Euonymus often called spindle or spindle tree, is a genus of flowering plants in the staff vine family, Celastraceae. It comprises about 130 species of deciduous and evergreen shrubs and small trees. They are mostly native to East Asia, extending to the Himalayas, and they are also distributed in Europe, Australasia, North America, and Madagascar.

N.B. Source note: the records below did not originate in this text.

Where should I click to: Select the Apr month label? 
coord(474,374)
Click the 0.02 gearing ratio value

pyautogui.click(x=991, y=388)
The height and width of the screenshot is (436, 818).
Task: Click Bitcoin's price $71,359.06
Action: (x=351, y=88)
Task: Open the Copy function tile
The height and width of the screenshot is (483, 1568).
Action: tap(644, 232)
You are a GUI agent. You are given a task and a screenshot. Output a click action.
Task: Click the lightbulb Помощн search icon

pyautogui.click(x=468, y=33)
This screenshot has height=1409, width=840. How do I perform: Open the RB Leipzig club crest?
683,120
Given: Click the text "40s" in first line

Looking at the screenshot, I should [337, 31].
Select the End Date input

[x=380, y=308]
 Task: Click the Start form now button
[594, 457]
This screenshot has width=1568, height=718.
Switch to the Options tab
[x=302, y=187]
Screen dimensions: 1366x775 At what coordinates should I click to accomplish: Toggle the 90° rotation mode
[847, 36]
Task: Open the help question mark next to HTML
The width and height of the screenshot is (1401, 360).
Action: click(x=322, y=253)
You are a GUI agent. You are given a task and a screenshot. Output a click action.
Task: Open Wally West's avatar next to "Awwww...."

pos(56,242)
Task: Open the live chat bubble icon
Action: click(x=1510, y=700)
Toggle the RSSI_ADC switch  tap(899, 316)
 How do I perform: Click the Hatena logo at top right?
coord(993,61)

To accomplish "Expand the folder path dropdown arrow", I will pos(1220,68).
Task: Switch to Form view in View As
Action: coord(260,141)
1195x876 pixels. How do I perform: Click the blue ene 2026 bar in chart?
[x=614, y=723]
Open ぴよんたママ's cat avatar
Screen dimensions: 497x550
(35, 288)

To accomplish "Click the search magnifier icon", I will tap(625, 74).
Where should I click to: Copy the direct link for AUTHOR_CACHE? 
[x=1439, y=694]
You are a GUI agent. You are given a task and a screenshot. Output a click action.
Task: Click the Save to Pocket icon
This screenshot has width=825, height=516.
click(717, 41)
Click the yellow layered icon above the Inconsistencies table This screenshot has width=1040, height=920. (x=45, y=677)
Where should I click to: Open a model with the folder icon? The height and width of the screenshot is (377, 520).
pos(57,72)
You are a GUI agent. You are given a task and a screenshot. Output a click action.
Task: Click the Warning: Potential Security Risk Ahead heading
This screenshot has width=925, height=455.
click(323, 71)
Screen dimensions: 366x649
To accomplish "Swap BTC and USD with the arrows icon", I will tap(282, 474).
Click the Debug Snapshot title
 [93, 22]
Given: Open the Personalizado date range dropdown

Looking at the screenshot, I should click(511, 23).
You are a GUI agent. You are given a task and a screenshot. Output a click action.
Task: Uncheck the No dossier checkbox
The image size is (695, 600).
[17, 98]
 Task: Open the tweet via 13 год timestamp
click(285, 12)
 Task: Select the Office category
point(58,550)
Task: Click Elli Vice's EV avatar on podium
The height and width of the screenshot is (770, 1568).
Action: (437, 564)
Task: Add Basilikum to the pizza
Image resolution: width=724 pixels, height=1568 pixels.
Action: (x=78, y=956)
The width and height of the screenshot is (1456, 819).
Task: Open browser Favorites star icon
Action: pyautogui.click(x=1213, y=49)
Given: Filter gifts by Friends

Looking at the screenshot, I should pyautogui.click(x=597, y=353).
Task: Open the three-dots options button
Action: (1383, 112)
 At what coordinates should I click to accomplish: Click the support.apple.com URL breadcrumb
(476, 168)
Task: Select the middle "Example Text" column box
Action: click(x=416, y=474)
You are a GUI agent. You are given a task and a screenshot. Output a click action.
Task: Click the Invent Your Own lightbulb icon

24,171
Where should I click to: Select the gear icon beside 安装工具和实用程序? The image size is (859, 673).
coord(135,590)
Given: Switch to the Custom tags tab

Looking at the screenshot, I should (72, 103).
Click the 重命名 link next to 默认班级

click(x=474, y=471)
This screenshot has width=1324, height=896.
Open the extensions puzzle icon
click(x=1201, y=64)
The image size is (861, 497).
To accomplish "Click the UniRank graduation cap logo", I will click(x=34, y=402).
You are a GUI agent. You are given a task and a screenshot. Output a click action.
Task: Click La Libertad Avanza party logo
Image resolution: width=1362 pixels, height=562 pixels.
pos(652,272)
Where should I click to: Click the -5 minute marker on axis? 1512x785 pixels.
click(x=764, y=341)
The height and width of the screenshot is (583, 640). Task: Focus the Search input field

The flowers occur in small groups, inconspicuous and of green or yellow shades. The leaves are opposite (rarely alternate) and simple ovoid, typically 2–15 cm long, and usually with a finely serrated margin. The fruit is a pink-red four- or five-valved pod-like berry, which splits open to reveal the fleshy-coated orange seeds. The seeds are eaten by frugivorous birds, which digest the fleshy seed coat and disperse the seeds in their droppings. Many species are used for medicinal use, and parts of the plants can be poisonous to humans.
Cultivation and uses
Mature spindle fruit (Euonymussp.), split open to reveal the seeds
The wood of some species was traditionally used for the making of spindles for spinning wool; this use is the origin of the English name of the shrubs.
Spindles are popular garden shrubs, grown for their foliage, the deciduous species often exhibiting very bright red autumnal colours, and also for the decorative berries.